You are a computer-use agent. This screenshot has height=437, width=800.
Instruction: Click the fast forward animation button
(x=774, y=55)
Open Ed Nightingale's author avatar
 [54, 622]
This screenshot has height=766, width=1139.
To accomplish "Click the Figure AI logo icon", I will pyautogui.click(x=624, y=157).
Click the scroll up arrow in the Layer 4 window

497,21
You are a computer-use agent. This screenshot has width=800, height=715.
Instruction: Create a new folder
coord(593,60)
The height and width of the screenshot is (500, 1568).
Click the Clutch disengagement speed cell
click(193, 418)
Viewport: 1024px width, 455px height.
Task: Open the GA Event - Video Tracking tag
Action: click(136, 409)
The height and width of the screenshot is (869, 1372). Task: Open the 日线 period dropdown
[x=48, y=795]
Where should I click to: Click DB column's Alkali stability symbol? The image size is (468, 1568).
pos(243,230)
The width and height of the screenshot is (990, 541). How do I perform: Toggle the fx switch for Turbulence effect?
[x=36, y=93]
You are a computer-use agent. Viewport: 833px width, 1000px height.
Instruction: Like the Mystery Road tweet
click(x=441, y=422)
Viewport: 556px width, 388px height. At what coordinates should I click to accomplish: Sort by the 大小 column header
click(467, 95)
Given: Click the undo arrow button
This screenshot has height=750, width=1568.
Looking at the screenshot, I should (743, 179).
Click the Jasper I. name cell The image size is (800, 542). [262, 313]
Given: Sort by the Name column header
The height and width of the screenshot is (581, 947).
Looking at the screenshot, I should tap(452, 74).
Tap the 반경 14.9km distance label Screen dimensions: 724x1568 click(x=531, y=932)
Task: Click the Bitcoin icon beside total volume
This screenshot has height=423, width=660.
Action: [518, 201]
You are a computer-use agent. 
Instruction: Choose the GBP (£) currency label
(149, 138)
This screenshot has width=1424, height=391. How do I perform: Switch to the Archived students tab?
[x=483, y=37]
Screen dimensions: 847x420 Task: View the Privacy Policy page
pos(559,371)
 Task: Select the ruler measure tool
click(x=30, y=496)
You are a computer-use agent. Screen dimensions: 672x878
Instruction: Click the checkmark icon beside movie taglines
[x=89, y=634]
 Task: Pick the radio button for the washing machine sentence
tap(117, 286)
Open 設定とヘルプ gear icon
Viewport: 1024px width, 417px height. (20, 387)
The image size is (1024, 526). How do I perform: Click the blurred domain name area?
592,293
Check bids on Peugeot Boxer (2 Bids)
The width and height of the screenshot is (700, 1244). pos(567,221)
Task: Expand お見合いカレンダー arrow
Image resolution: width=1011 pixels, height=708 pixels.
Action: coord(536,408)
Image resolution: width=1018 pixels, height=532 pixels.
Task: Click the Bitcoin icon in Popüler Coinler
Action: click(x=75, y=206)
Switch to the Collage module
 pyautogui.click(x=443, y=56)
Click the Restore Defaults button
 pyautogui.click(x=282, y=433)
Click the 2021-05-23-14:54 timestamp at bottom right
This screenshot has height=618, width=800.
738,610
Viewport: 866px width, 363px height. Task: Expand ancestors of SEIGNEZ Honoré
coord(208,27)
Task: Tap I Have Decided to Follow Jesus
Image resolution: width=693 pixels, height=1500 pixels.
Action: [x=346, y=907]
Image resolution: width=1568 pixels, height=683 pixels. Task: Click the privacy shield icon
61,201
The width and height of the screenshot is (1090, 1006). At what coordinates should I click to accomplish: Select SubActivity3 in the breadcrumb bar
========================
Every line holding the string "computer" should be copied here, so please find those lines in the data.

You are a computer-use agent. This screenshot has height=437, width=800.
You are a computer-use agent. This screenshot has width=800, height=715.
You are a computer-use agent. Viewport: 833px width, 1000px height.
You are a computer-use agent. 
You are a computer-use agent. Screen dimensions: 672x878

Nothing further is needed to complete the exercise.